Written task =
Copy out the lines below word for word, starting with the line that contains "Describe the element at coordinates (236, 65)" and going on through the line that contains "center [606, 530].". Leave the pictures out of your copy.
[[ Data to process open ]]
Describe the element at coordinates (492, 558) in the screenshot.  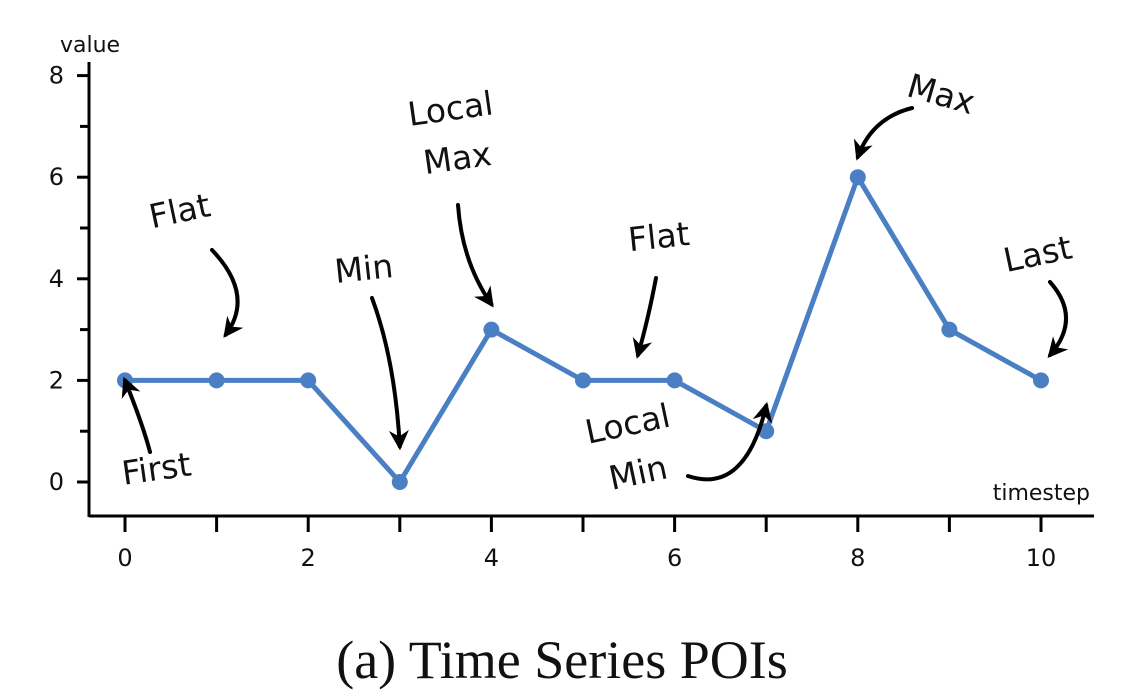
I see `x-tick-label: 4` at that location.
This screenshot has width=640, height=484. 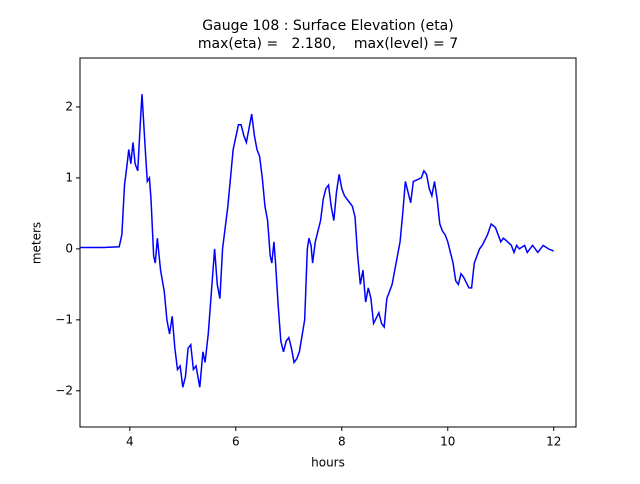 What do you see at coordinates (130, 442) in the screenshot?
I see `x-tick-label: 4` at bounding box center [130, 442].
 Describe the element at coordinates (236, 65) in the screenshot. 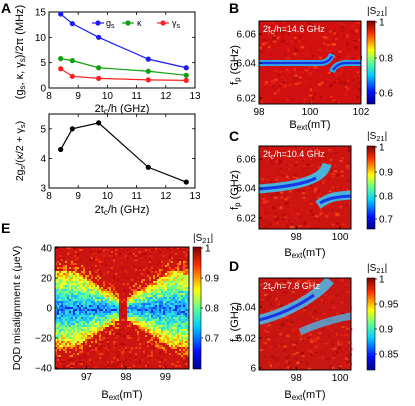

I see `heatmap-b-ylabel: fp (GHz)` at that location.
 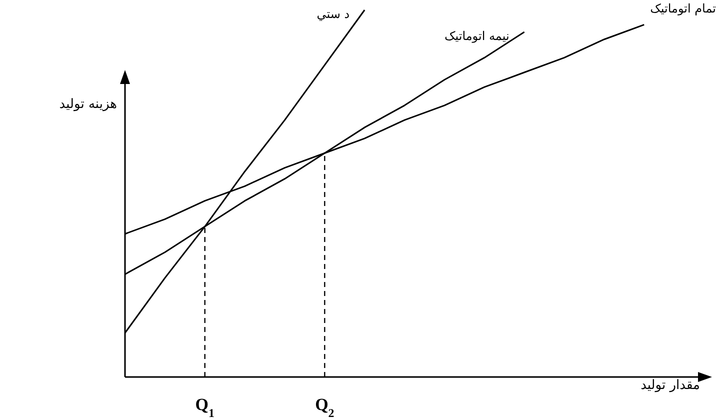 What do you see at coordinates (670, 386) in the screenshot?
I see `x-axis-title: مقدار تولید` at bounding box center [670, 386].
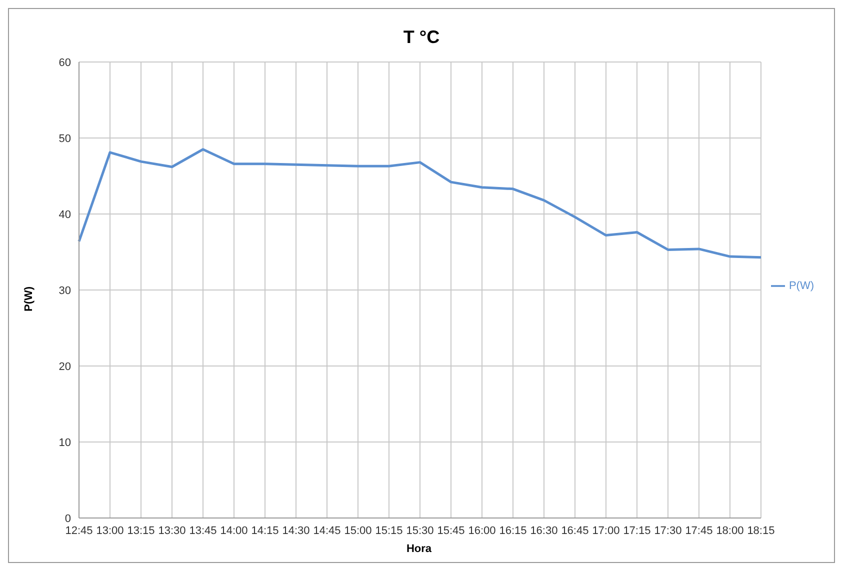 The width and height of the screenshot is (841, 569). What do you see at coordinates (606, 530) in the screenshot?
I see `x-tick-label: 17:00` at bounding box center [606, 530].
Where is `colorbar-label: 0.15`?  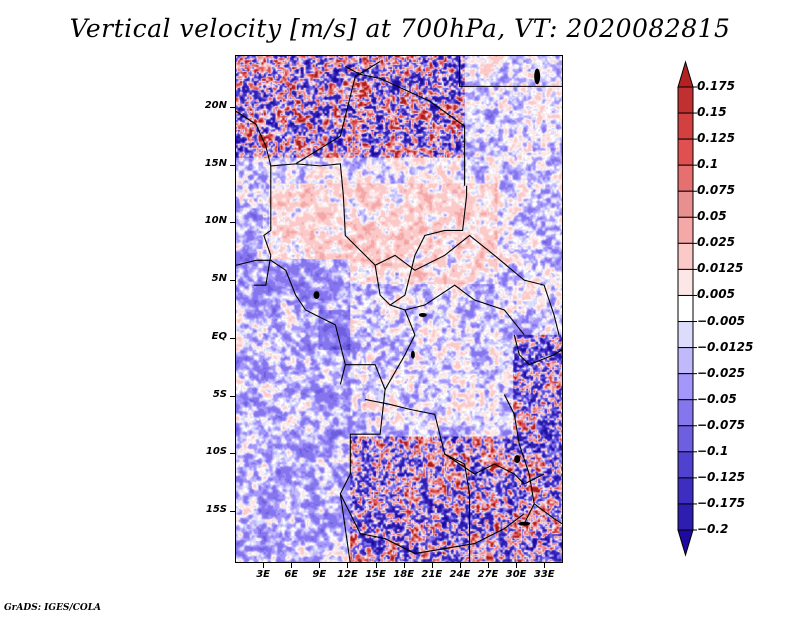 colorbar-label: 0.15 is located at coordinates (712, 112).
[[ Data to process closed ]]
Answer for the task =
 Describe the element at coordinates (236, 65) in the screenshot. 

I see `heatmap-b-ylabel: fp (GHz)` at that location.
  What do you see at coordinates (670, 386) in the screenshot?
I see `x-axis-title: مقدار تولید` at bounding box center [670, 386].
 The width and height of the screenshot is (841, 569). What do you see at coordinates (606, 530) in the screenshot?
I see `x-tick-label: 17:00` at bounding box center [606, 530].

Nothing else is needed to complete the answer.